#### [Directions for this task]
Pick out each line in the records below that contains the string "button", and copy those lines in full.

#### [Record list]
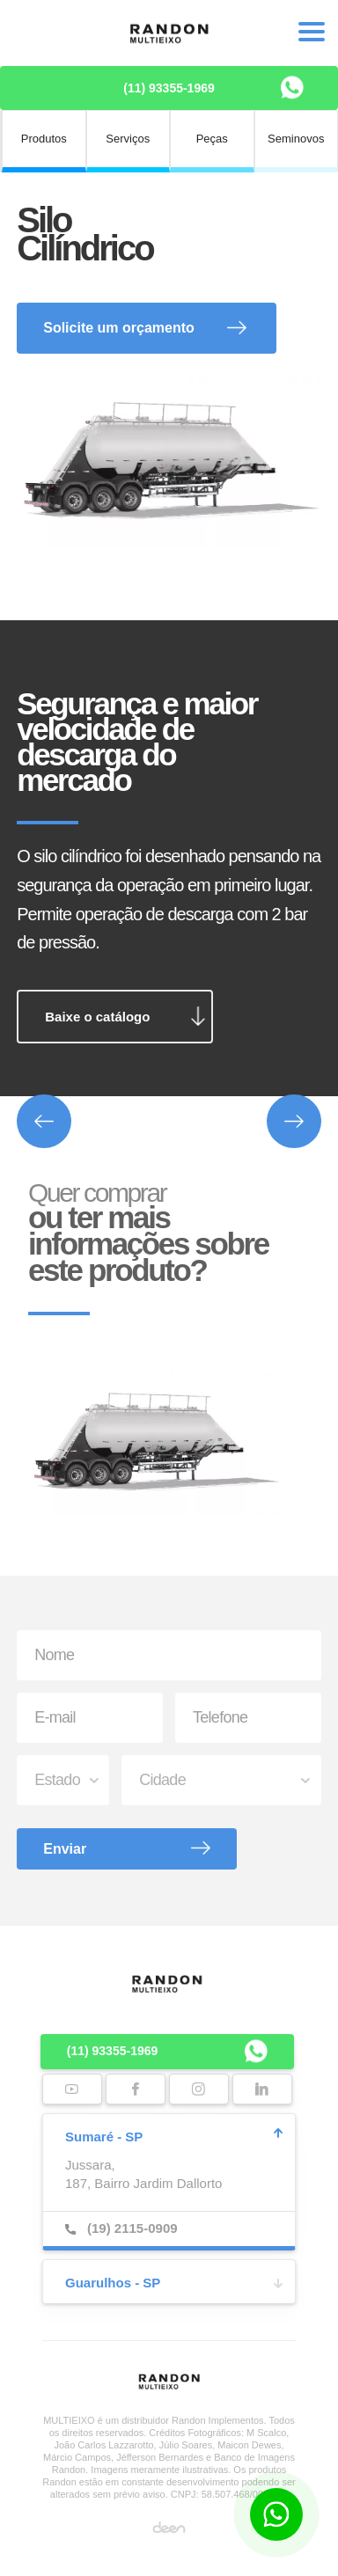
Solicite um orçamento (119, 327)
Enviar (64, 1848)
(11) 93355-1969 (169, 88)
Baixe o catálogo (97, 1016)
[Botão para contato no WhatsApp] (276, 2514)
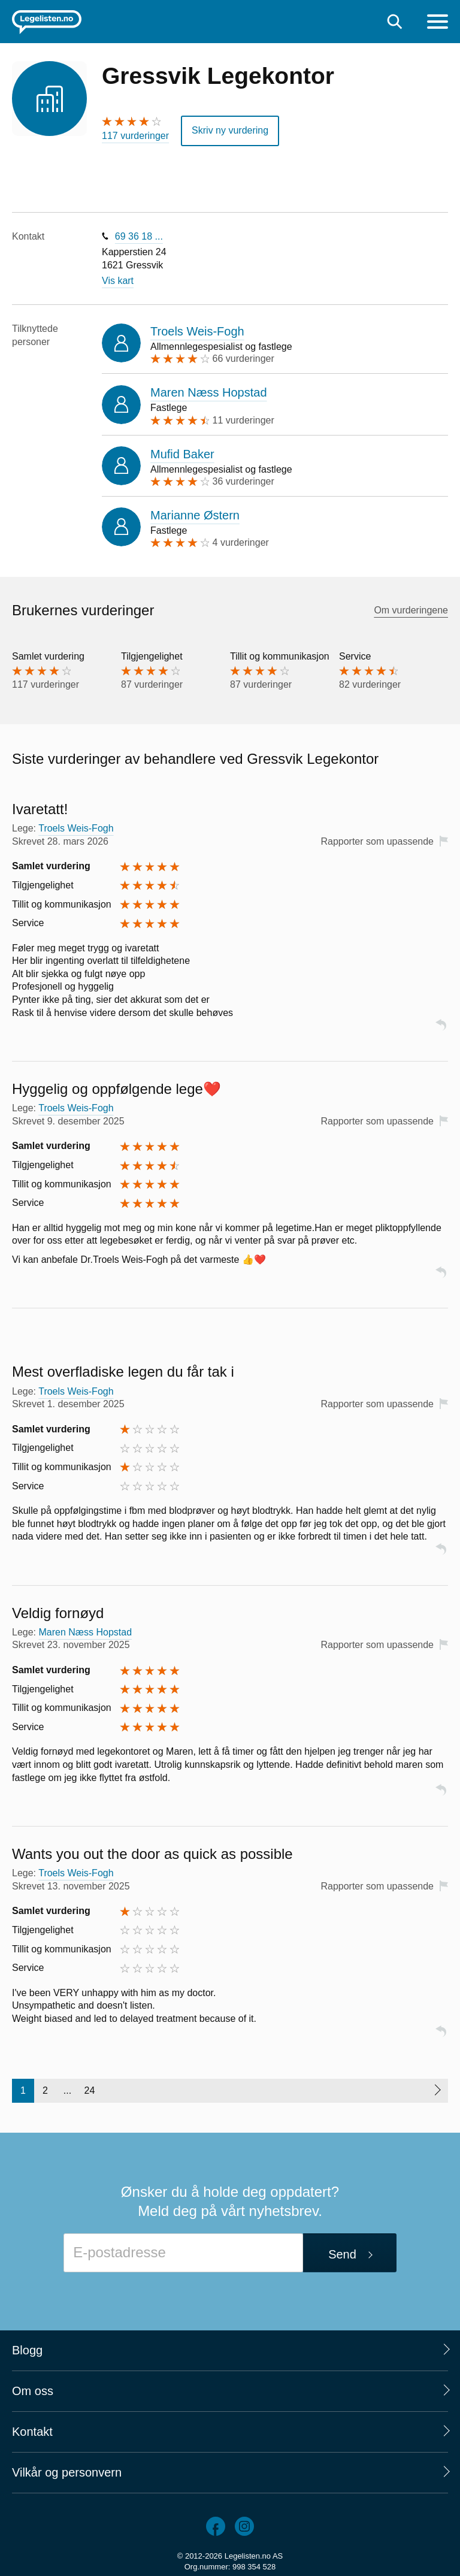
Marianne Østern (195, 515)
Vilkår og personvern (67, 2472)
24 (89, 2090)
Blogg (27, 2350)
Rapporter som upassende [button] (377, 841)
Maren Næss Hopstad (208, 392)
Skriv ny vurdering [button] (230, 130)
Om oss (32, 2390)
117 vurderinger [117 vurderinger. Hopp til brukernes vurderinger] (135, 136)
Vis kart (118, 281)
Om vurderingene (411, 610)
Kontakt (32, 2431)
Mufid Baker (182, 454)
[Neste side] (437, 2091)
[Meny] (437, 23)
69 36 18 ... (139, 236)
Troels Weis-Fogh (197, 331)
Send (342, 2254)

#### [Right answer]
Rapporter som upassende [button] (377, 841)
Skriv ny vurdering [button] (230, 130)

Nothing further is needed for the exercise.